Written instruction
Print the following lines unchanged and nothing else: everything from the line containing "will tap(457, 83)." down to the line containing "(x=1336, y=309)", with both of those lines included.

Extracted data
=====
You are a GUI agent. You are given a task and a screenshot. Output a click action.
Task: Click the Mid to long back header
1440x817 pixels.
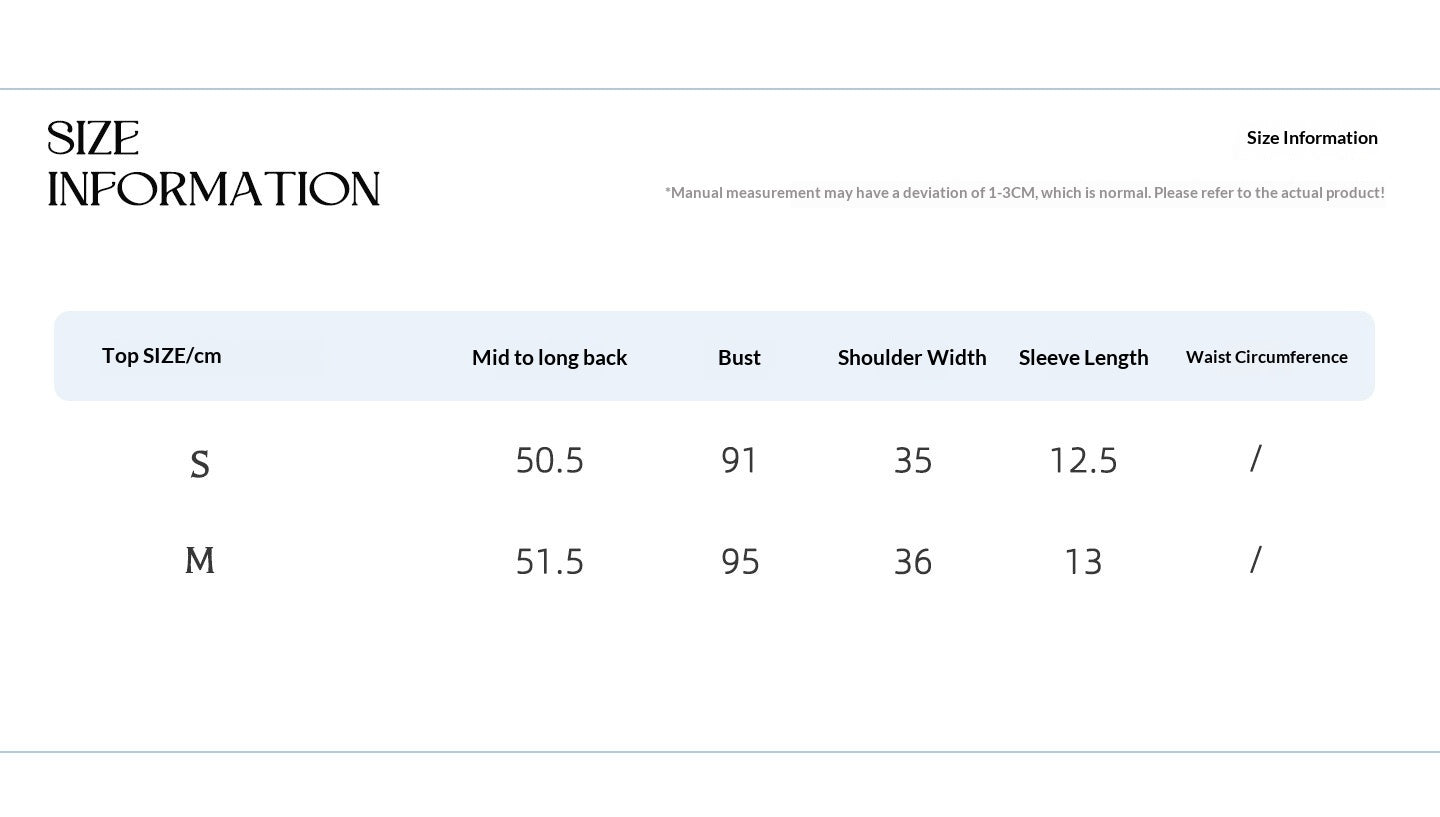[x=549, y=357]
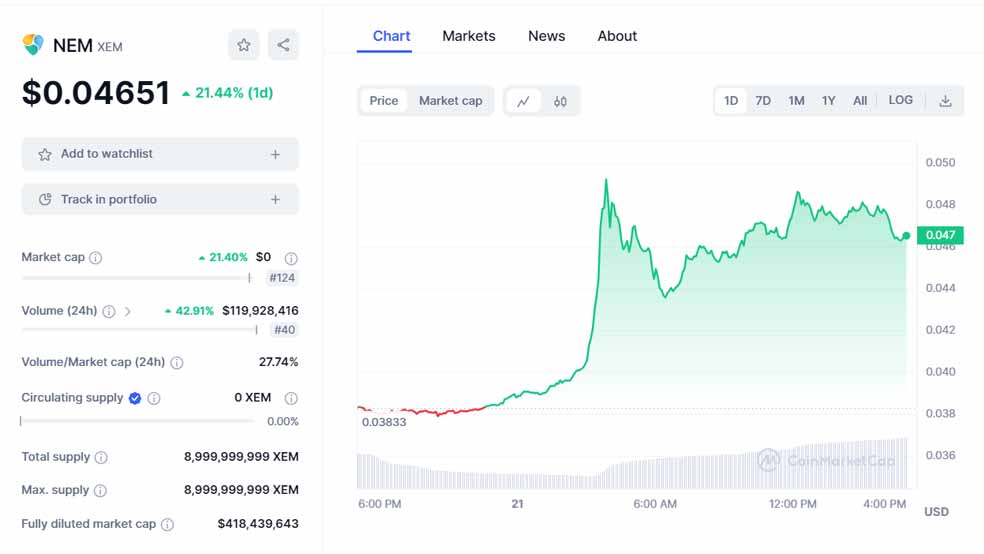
=====
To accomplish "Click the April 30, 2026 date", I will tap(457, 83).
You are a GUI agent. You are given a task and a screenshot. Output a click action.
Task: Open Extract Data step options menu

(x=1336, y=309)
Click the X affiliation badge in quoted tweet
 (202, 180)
=====
Answer
To accomplish "Click the April 30, 2026 date", I will tap(457, 83).
You are a GUI agent. You are given a task and a screenshot. Output a click action.
Task: Open Extract Data step options menu

(x=1336, y=309)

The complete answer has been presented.